## TRECHO SELECIONADO
◆ ◆ ◆ ◆ ◆
O Retorno do Aventureiro, média dirigido por Moustapha Alassane e lançado em 1966, é considerado o primeiro western africano. A pesquisadora Cristina dos Santos Ferreira aponta que, nos anos 1950, três filmes estadunidenses, a maioria westerns, eram exibidos por semana nas 220 salas da região norte ocidental da África. O filme de Alassane articula criticamente o imaginário coletivo impregnado de imagens e códigos dessa exterioridade cinematográfica neocolonial.
Um jovem retorna ao Níger, vindo dos EUA, e presenteia um grupo de amigos com roupas de cowboys. Eles formam um bando; com seus chapéus de abas largas, casacos com franjas e calças jeans, se impõem, sobre seus cavalos, percorrendo, em grandes planos abertos, os campos locais. Os jovens se renomeiam – Billy Walter, Black Cooper, James Kelly e Rainha Christina – e se aventuram pela paisagem da aldeia e seu entorno ao som de música country e do ricochetear de balas de revólveres. Travestidos de cowboys, eles se tornam violentos e são temidos por sua comunidade. Após o roubo de um cavalo e da morte de um dos rapazes, os mais velhos da aldeia se reúnem para dar uma solução para o problema que envolve seus próprios filhos, e simulam a morte do pai de um dos cowboys, o jovem Ibrahim. Sensibilizado, Ibrahim confronta seus amigos e o bando se desfaz.

Cristina Ferreira (2012, p. 245) conta da produção do média: “(...) o realizador propõe a criação coletiva com os que atuam no filme, discutindo sobre a experiência de produzir os filmes do gênero como os que os africanos assistiam nas telas do cinema de suas cidades.” Os nomes dos personagens são escolhidos pelos próprios jovens atores, a partir de seus atores e atrizes preferidos. A personagem feminina é deslocada do lugar de mocinha para ser uma destemida cowgirl. Na “apropriação do cotidiano coletivo da aldeia”, conflitos locais – como o roubo de um carneiro – também são incorporados à ficção.
◆ ◆ ◆ ◆ ◆
## DADOS EXIBIDOS
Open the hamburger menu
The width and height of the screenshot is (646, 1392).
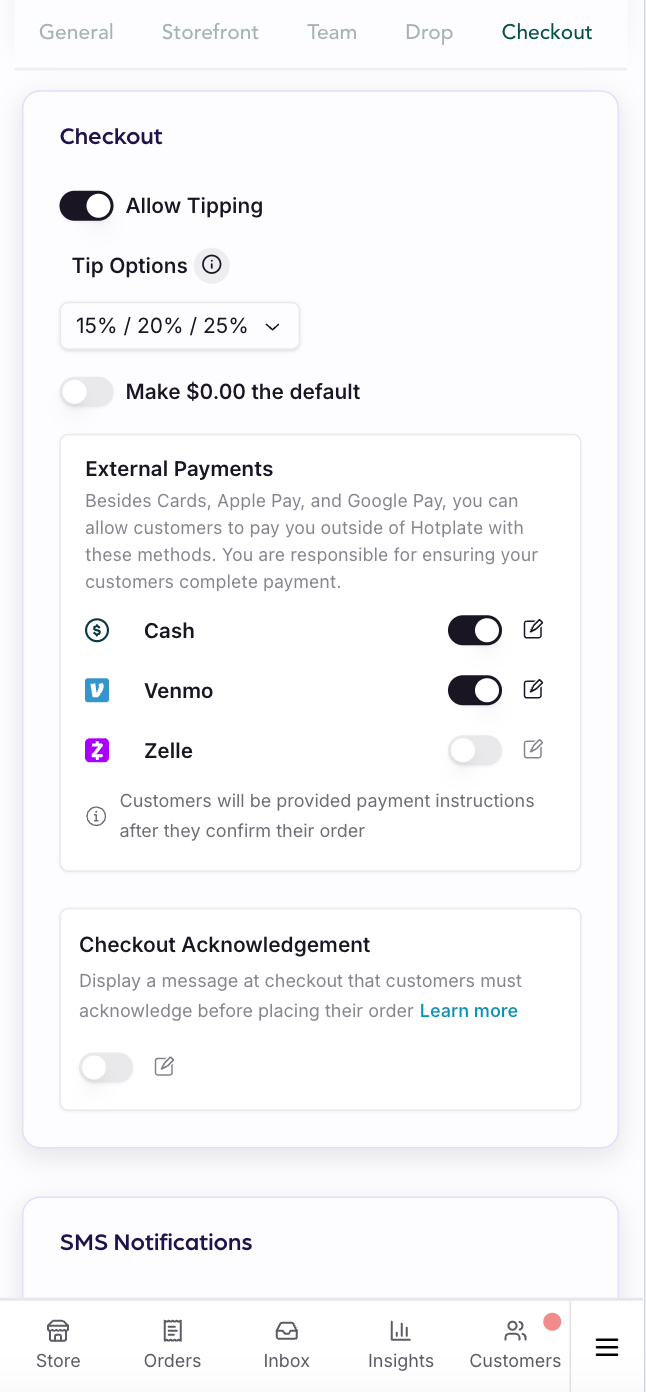pyautogui.click(x=607, y=1347)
◆ ◆ ◆ ◆ ◆
## O QUE FAZER
- 1) Por favor, reescreva a parte do trecho sobre O Retorno do Aventureiro que começa nas palavras "Cristina Ferreira (2012, p." e termina após "incorporados à ficção.", trocando "carneiro" por "bode".
- 2) Dê continuidade ao trecho sobre O Retorno do Aventureiro a partir do ponto em que ele para.
Os dados têm origem em outra fonte.

## RESPOSTAS
- 1)
Cristina Ferreira (2012, p. 245) conta da produção do média: “(...) o realizador propõe a criação coletiva com os que atuam no filme, discutindo sobre a experiência de produzir os filmes do gênero como os que os africanos assistiam nas telas do cinema de suas cidades.” Os nomes dos personagens são escolhidos pelos próprios jovens atores, a partir de seus atores e atrizes preferidos. A personagem feminina é deslocada do lugar de mocinha para ser uma destemida cowgirl. Na “apropriação do cotidiano coletivo da aldeia”, conflitos locais – como o roubo de um bode – também são incorporados à ficção.

- 2)
Para além de uma aparente oposição aldeia/cidade, tradição/modernidade, segundo Ferreira, o diretor “produz uma bricolagem a partir da reconstrução local do próprio gênero fílmico”. Frente à imposição de uma ordem simbólica, pela predominância do cinema estrangeiro no continente africano, Alassane constrói o que Denetèn Touam Nona chama de “refúgio”, empreende uma “fuga”.
É preciso insistir nesse ponto: o refúgio não preexiste à fuga; é ela que o produz, o secreta e o codifica. A arte da fuga, de que a experiência histórica da marronagem representa apenas numa das modalidades, é subversão a partir de dentro, seja esse dentro a colônia ou nossa sociedade de controle – e por mais que ele nos pareça completamente fechado e sem saída. A fuga não é transgressão ilusória em direção a um fora transcendente, mas secreção de uma versão subterrânea – clandestina e herética – da realidade. Pois construir uma fuga não significa ser posto para correr. Pelo contrário, é fazer o real escapar, operar nele variações sem fim para contornar qualquer tentativa de captura. (BONA, 2020, p. 46)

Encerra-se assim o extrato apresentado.